“A herança do deputado Clodovil Hernandes na Câmara virou objeto de acirrada disputa. Há fila de deputados disputando quem ficará com o apartamento e o gabinete que pertenciam ao parlamentar, morto semana passada”.
Acima, o início de uma matéria da Agência Globo, veiculada na página C-7 da edição de hoje do jornal A Tribuna.
Como, segundo um dito popular, caixão não tem gaveta, os vivos — tanto no sentido existencial quanto no pejorativo — querem usufruir do que jamais lhes pertenceu, seja por ausência de direito ou de criatividade.
Clodovil, porém, tem um suplente: o coronel da reserva da Polícia Militar Jairo Paes de Lira (PTC-SP). Portanto, alguém para preencher os espaços que deixou.
Se os dirigentes de partidos políticos defendem que os suplentes de suas legendas ou coligações assumam vagas deixadas pelos titulares, o desejável seria que ninguém nem sequer cogitasse disputar algo que, também por direito, terá um ocupante.

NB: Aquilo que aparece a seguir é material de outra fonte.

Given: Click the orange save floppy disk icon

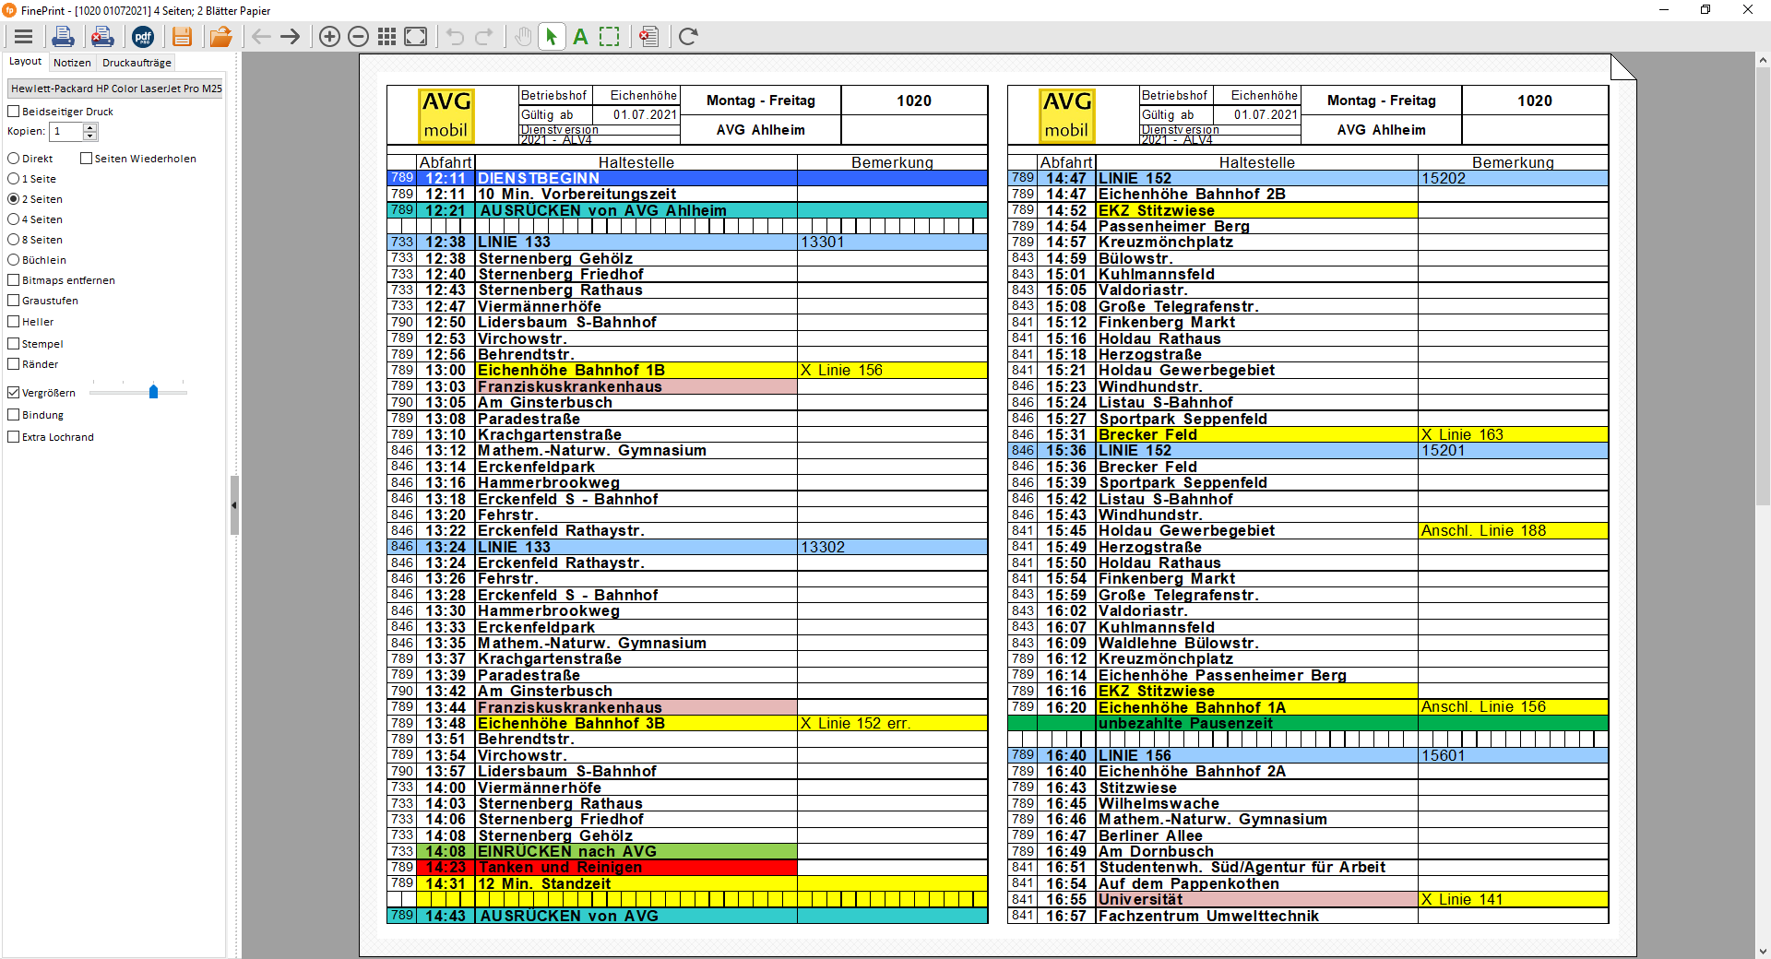Looking at the screenshot, I should (182, 37).
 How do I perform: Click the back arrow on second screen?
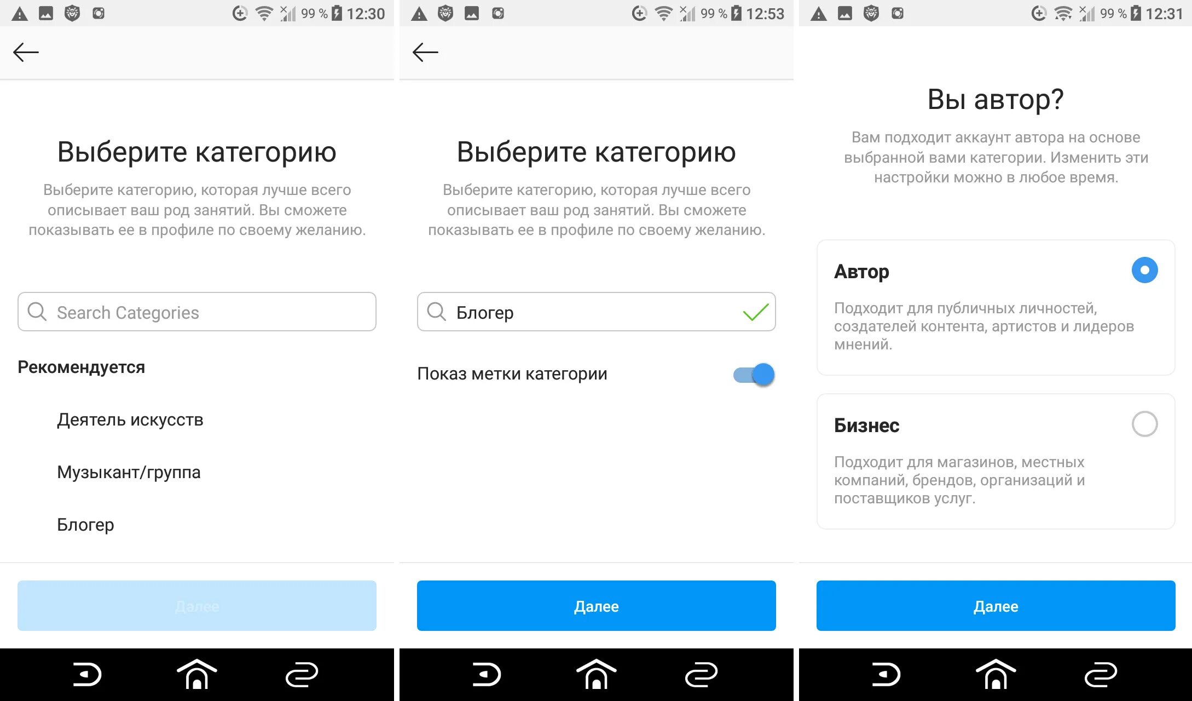click(x=425, y=51)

Tudo isso talvez reflita algo de que o próprio Clodovil se aproveitava ao lidar com seus clientes, enquanto estilista renomado e famoso: a vaidade, que, apesar da rima, não combina com sinceridade.
Mas há outras formas de tentar aparecer, como esta, também citada na reportagem:
“Quarta-feira (18/3), o deputado Wellington Fagundes protocolou requerimento pedindo que tanto o apartamento quanto o gabinete fossem tombados e usados como ponto de visitação”.
Parece livre, então, o caminho para o tombamento do leito hospitalar em que morreu Tancredo Neves, presidente que não assumiu o cargo por motivo de doença (1985); do Fiat Elba que levou às suspeitas de corrupção contra o ex-presidente Fernando Collor de Mello (1992); do torno mecânico onde perdeu um dedo o metalúrgico Luiz Inácio Lula da Silva, que quase 40 anos depois se tornaria presidente da República.
Nenhum dos três itens citados acima deve existir mais. O que resta é a lembrança dos personagens relacionados a eles. Do que nos lembraremos, futuramente, de Clodovil?
Poderá ser recordado um gesto marcante em seus programas de entrevistas na tevê. Ao pedir resposta a uma questão polêmica, Clodovil solicitava ao convidado que olhasse para “a lente da verdade” — a câmera que o focalizava.
No caso da partida do deputado-estilista, tal lente registra uma imagem desfocada e sem cor: a da preocupação de representantes do povo com o que não faz sentido nem tem importância.